# Python Intro Day 4
## Classes, Methods, I/O

In this class we start doing the "heavy lifting" and explore where the real power comes from: Classes

Of course we wouldn't be able to do some computing without being able to get data in or out of our program, therefore we will also delve into basic I/O (input/output).

### Classes

A class is a set of data and functions which do a specific task. In a class, the functions are generally called methods, as the concepts is they are methods which work on the classes internal data.

The reason why we make classes is to have modularity. We can then pass our class as an argument, just like a variable, value or function. 

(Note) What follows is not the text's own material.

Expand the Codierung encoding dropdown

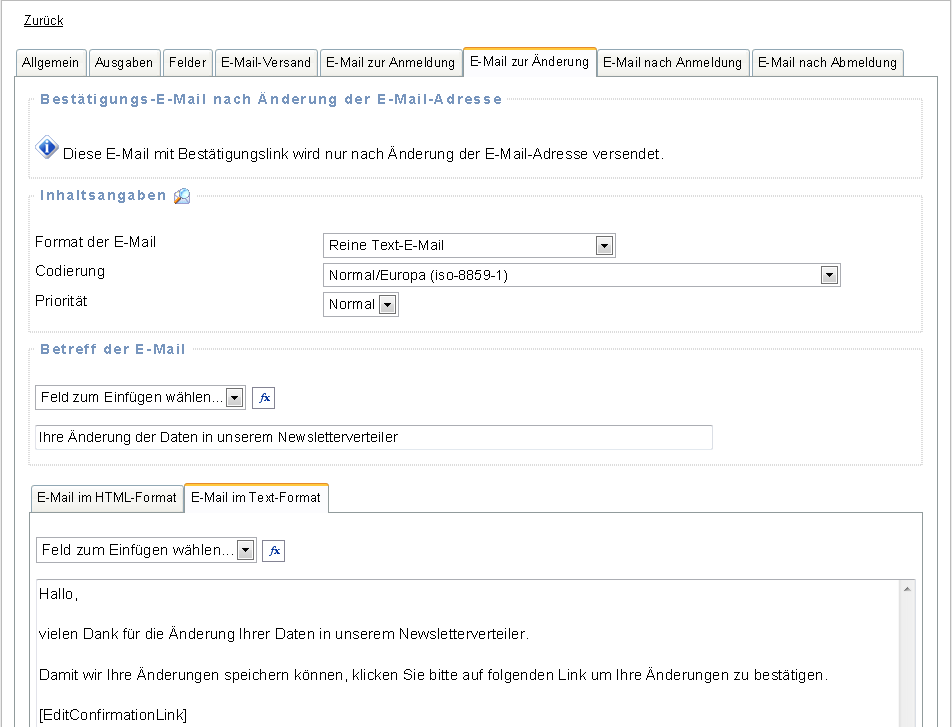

the most basic class just has to use the `class` keyword.

    class NAMEOFCLASS():
        # method, data definitions

After that, a definition of a method or data must be given.

In [3]:
class MyClass():
    def mymethod(self):
        print("my method was called in my class!")

The `self` keyword is a self-referential object to use data inside the object. It is needed as an argument to every method inside a class. we will see why later.

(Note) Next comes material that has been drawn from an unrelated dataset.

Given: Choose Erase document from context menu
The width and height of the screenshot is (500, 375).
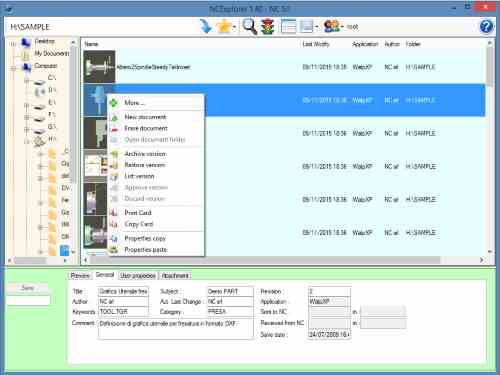Looking at the screenshot, I should coord(146,128).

OK, so how do we use a class? First we have to *instantiate* it, meaning, make a variable of that class. It looks very similar to using a function with a return value, but don't be fooled! 

Let's make the MyClass class and put it in a variable then call it's method.

In [4]:
myclass = MyClass()
myclass.mymethod()

my method was called in my class!


What if we need to initialise variables before we use them in a class? Say, we need some names or special values already defined inside the class to use. 

there is a special initialisation function that is called when you first create an object called `__init__`, so we put all of our special data declarations or additional initialisation code there.

then once we have the data defined, we can use the special `self`-referential object to retrieve the data.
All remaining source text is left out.